I remember that, I saw the documentaries: “the gentle Tasaday,” who didn’t have words in their language for war or fighting or conflict, totally unspoiled, front-page news for National Geographic and PBS–proof positive that Rousseau was right about The Noble Savage. Yep, that Fall of Man stuff is for the birds, Christians just invented it to be mean. In reality, man is basically good and pure and noble, and it’s only that stinkin’ Western civilization that corrupts him and turns him into a villain.

Ah, the settled science of those days!

And then in 1986 the Tasaday were denounced as a hoax–just a bunch of Mindanao villagers posing as a Stone Age tribe.

Well, really: from the Tasaday caves to the nearest modern village was only a couple of miles. How isolated could they have been?

Filipino politics is an intimate part of this story, so the controversy goes on to this day. It’s possible the Tasaday had been living in that sector of the jungle for a century or more, having fled their original home. But it is not possible that they’d been there for a thousand years and turned into hippies who wore leaves instead of tie-dyed T-shirts.

The Tasaday population today is reported at 200 or so. It doesn’t seem the gene pool would be large enough to carry them through a thousand years.

You know something? Whenever Science and the nooze media get together on a story, it’s just about gotta be humbug.

Yea, let God be true, but every man a liar… (Romans 3:4)

6 comments on “The ‘Stone Age Tribe’ That Wasn’t

    1. I have a “liberal Christian” (oxymoron?) colleague who always mocks me for believing that Adam and Eve were real people. He reserves his faith for Darwinism and Global Warming.

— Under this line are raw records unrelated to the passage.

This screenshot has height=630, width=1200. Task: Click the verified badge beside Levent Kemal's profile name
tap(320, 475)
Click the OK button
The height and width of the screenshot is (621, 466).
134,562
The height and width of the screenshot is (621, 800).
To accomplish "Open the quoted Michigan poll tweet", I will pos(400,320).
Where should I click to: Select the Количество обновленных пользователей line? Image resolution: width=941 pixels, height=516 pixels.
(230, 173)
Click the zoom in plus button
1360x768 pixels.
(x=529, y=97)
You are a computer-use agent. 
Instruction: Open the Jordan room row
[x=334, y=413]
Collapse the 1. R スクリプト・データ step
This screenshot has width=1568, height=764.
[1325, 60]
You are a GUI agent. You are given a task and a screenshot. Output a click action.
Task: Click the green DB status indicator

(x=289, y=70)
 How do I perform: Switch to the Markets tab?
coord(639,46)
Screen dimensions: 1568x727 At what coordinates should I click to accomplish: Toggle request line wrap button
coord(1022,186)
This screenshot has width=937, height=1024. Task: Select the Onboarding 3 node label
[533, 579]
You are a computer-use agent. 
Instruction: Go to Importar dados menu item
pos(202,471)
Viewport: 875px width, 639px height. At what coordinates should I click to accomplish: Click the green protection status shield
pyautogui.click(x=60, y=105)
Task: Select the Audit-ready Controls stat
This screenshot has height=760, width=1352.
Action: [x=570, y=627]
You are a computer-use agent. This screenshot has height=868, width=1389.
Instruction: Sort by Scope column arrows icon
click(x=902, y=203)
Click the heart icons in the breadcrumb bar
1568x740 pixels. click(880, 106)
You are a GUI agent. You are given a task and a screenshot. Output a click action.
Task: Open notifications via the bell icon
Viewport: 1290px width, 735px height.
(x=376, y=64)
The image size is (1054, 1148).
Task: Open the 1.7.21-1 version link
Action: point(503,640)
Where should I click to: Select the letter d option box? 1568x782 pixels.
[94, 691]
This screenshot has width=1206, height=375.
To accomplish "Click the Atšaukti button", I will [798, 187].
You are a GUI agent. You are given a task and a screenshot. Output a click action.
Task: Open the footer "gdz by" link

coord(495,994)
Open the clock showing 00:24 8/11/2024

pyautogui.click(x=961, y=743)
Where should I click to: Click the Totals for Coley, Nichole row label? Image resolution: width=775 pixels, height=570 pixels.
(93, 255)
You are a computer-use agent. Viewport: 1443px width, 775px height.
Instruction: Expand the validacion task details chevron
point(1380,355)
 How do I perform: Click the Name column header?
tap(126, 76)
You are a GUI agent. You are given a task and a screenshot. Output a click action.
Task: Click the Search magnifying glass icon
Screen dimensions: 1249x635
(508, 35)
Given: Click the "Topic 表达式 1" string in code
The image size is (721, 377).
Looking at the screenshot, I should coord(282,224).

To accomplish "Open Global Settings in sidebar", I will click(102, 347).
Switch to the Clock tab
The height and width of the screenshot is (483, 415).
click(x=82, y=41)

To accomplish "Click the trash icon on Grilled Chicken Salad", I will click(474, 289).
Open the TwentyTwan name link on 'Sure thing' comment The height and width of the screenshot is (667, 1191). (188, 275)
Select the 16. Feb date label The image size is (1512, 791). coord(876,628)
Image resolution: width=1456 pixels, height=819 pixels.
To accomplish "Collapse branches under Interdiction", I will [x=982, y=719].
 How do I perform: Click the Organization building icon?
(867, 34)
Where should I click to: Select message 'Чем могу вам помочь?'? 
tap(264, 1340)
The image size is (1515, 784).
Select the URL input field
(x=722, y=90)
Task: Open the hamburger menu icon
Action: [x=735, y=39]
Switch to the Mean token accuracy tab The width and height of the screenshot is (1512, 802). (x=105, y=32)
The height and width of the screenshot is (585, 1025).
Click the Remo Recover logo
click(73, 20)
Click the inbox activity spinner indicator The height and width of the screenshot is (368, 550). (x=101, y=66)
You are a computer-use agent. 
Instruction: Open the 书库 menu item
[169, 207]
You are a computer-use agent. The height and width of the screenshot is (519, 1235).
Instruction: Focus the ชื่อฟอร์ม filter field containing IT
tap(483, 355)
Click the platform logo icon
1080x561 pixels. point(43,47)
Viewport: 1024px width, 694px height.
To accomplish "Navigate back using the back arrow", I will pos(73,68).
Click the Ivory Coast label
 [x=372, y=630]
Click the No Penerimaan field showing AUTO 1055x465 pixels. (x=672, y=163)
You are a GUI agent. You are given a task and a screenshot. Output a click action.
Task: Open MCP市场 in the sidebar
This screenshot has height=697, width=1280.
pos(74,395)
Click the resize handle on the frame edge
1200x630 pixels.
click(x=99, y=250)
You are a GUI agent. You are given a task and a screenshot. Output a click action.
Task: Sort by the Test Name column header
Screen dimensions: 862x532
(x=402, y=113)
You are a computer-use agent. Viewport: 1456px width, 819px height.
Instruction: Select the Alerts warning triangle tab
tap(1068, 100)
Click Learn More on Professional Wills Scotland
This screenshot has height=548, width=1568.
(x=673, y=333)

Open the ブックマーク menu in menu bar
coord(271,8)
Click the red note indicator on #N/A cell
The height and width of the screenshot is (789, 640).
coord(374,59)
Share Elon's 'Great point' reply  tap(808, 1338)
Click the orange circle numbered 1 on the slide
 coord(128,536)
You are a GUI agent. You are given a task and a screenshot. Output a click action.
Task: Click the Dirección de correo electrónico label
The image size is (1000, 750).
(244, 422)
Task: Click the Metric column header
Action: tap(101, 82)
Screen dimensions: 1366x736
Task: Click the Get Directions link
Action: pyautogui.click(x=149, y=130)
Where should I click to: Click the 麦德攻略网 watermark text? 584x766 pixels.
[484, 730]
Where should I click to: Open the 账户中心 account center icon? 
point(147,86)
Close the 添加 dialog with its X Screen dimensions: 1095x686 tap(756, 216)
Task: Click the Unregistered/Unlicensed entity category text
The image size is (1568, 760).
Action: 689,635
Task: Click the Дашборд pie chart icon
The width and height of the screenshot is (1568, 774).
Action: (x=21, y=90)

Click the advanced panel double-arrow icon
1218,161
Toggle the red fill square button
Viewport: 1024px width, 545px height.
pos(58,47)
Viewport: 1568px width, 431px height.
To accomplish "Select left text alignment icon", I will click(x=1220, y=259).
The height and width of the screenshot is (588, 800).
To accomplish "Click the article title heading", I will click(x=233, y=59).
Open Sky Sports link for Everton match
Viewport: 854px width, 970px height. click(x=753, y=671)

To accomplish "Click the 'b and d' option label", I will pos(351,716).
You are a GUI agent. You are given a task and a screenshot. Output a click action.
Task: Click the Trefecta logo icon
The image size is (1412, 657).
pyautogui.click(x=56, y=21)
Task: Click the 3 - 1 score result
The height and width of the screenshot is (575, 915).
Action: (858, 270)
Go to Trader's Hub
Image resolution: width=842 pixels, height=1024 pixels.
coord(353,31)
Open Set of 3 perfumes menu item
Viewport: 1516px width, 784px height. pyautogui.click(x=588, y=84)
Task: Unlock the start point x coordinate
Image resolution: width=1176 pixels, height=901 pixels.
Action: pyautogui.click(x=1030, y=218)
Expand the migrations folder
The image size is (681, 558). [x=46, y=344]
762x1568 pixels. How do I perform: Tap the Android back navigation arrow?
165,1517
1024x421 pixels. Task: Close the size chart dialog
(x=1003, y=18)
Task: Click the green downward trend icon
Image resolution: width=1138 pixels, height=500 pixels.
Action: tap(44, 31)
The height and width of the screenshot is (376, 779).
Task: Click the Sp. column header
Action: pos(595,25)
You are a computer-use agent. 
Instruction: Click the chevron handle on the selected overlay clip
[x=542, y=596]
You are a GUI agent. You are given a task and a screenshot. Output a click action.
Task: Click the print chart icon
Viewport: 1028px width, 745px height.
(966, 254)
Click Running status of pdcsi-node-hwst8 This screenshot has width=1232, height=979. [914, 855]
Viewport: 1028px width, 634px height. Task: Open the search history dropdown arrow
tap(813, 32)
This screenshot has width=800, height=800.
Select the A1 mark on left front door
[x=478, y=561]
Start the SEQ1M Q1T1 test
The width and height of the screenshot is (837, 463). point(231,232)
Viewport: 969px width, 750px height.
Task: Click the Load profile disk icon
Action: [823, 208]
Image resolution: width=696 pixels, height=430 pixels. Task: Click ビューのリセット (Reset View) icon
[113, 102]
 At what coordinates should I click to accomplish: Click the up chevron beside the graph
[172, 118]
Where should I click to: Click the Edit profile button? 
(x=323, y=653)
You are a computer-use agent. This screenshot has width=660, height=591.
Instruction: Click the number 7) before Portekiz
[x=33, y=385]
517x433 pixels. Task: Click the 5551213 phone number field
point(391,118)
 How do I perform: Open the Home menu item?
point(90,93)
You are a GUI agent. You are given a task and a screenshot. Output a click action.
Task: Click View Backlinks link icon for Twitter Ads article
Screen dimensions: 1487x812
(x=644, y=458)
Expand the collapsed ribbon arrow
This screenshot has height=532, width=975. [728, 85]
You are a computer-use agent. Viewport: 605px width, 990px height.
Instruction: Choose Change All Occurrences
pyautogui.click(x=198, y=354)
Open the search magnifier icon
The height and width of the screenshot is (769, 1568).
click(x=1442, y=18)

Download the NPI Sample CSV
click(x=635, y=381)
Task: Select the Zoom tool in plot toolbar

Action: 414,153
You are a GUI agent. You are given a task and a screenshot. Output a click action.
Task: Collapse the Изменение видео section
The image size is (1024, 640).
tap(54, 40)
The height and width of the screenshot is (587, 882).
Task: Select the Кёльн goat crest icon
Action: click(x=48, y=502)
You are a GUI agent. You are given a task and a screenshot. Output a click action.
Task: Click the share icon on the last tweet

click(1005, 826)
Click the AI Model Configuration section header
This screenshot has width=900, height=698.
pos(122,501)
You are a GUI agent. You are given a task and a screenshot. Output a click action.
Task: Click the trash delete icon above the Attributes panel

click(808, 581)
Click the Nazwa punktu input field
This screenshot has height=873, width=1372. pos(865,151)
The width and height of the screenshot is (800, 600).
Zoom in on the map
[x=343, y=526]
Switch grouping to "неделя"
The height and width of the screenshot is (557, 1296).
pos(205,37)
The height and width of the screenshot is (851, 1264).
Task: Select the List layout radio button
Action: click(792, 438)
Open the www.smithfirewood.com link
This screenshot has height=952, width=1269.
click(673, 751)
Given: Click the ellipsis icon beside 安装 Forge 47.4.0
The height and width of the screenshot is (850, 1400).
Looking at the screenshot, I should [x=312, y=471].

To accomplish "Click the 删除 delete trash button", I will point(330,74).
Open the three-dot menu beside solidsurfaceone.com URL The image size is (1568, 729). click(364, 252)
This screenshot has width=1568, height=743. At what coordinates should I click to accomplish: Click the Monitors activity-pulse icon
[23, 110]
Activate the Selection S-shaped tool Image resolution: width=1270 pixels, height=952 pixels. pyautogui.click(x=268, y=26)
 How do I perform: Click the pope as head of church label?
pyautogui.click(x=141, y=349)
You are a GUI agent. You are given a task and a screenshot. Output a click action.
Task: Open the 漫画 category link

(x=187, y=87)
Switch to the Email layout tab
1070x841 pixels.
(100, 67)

  1. As the Rushdoony book named “The American Indian” points out, the notion of a “golden age” when mankind lived in paradise seems to be pasted onto whatever group of native peoples are handy. The fact is, a Stone Age existence was daunting in any era. When alternatives came along, many chose to embrace newer ways.

    I vaguely remember the Tasaday as an item of interest many years ago. Of course the debunking of the fraud was not so widely reported.